[slurm-users] How to enable QOS correctly?
Matthew BETTINGER
matthew.bettinger at external.total.com
Tue Mar 5 17:29:19 UTC 2019
So here is a default partition
PartitionName=BDW
AllowGroups=ALL AllowAccounts=ALL AllowQos=ALL
AllocNodes=ALL Default=YES QoS=N/A
DefaultTime=01:00:00 DisableRootJobs=NO ExclusiveUser=NO GraceTime=0 Hidden=NO
MaxNodes=UNLIMITED MaxTime=1-00:00:00 MinNodes=1 LLN=NO MaxCPUsPerNode=UNLIMITED
Nodes=nid00[016-063]
PriorityJobFactor=1 PriorityTier=1 RootOnly=NO ReqResv=NO OverSubscribe=EXCLUSIVE
OverTimeLimit=NONE PreemptMode=OFF
State=UP TotalCPUs=3456 TotalNodes=48 SelectTypeParameters=NONE
DefMemPerNode=UNLIMITED MaxMemPerNode=UNLIMITED
If we just flip on AccountingStorageEnforce=limits,qos,(tried adding safe as well) no jobs can run.
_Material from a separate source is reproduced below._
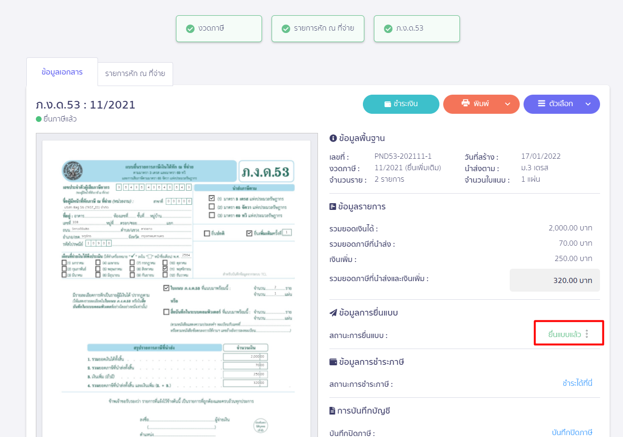The height and width of the screenshot is (437, 623).
Task: Click the บันทึกปิดภาษี link
Action: (572, 432)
Here is a running job which shows the default "normal" QOS that was created when slurm was installed
JobId=244667 JobName=em25d_SEAM
UserId=j0497482(10214) GroupId=rt3(501) MCS_label=N/A
Priority=1 Nice=0 Account=(null) QOS=normal
JobState=RUNNING Reason=None Dependency=(null)
Requeue=1 Restarts=0 BatchFlag=1 Reboot=0 ExitCode=0:0
RunTime=00:00:06 TimeLimit=1-00:00:00 TimeMin=N/A
SubmitTime=2019-03-05T11:24:41 EligibleTime=2019-03-05T11:24:41
StartTime=2019-03-05T11:24:41 EndTime=2019-03-06T11:24:41 Deadline=N/A
PreemptTime=None SuspendTime=None SecsPreSuspend=0
Partition=KNL AllocNode:Sid=hickory-1:4991
ReqNodeList=(null) ExcNodeList=(null)
NodeList=nid00605
BatchHost=nid00605
NumNodes=1 NumCPUs=256 NumTasks=1 CPUs/Task=1 ReqB:S:C:T=0:0:*:1
TRES=cpu=256,mem=96763M,node=1,gres/craynetwork=1
Socks/Node=* NtasksPerN:B:S:C=0:0:*:* CoreSpec=*
MinCPUsNode=1 MinMemoryNode=96763M MinTmpDiskNode=0
Features=(null) DelayBoot=00:00:00
Gres=craynetwork:1 Reservation=(null)
OverSubscribe=NO Contiguous=0 Licenses=(null) Network=(null)
Command=./.prg29913/tmp/DIVAcmdEXEC29913.py None /home/j0497482/bin/em25d_SEAM mode=forward model=mod1.h5 model_H=none i_bwc=0 flist=0.15,0.25,0.5,1.0 verbose=5 sabs=1 rabs=1 acqui_file=acq1 nky=20 ofile=out_forward.nc minOff=2000.0,2000.0,2000.0,2000.0 maxOff=10000.0,10000.0,10000.0,10000.0 NoiseEx=1.0e-14,1.0e-14,1.0e-14,1.0e-14 bedThreshold=2
WorkDir=/data/gpfs/Users/j0497482/data/EM_data/Model46
StdErr=/data/gpfs/Users/j0497482/data/EM_data/Model46/./logs/Job_Standalone_244667.slurm_err
StdIn=/dev/null
StdOut=/data/gpfs/Users/j0497482/data/EM_data/Model46/./logs/Job_Standalone_244667.slurm_log
Power=
sacctmgr show qos normal
normal 0 00:00:00 cluster 1.000000
On 3/5/19, 10:47 AM, "slurm-users on behalf of Michael Gutteridge" <slurm-users-bounces at lists.schedmd.com on behalf of michael.gutteridge at gmail.com> wrote:
Hi
It might be useful to see the configuration of the partition and how the QOS is set up... but at first blush I suspect you may need to set OverPartQOS (https://slurm.schedmd.com/resource_limits.html)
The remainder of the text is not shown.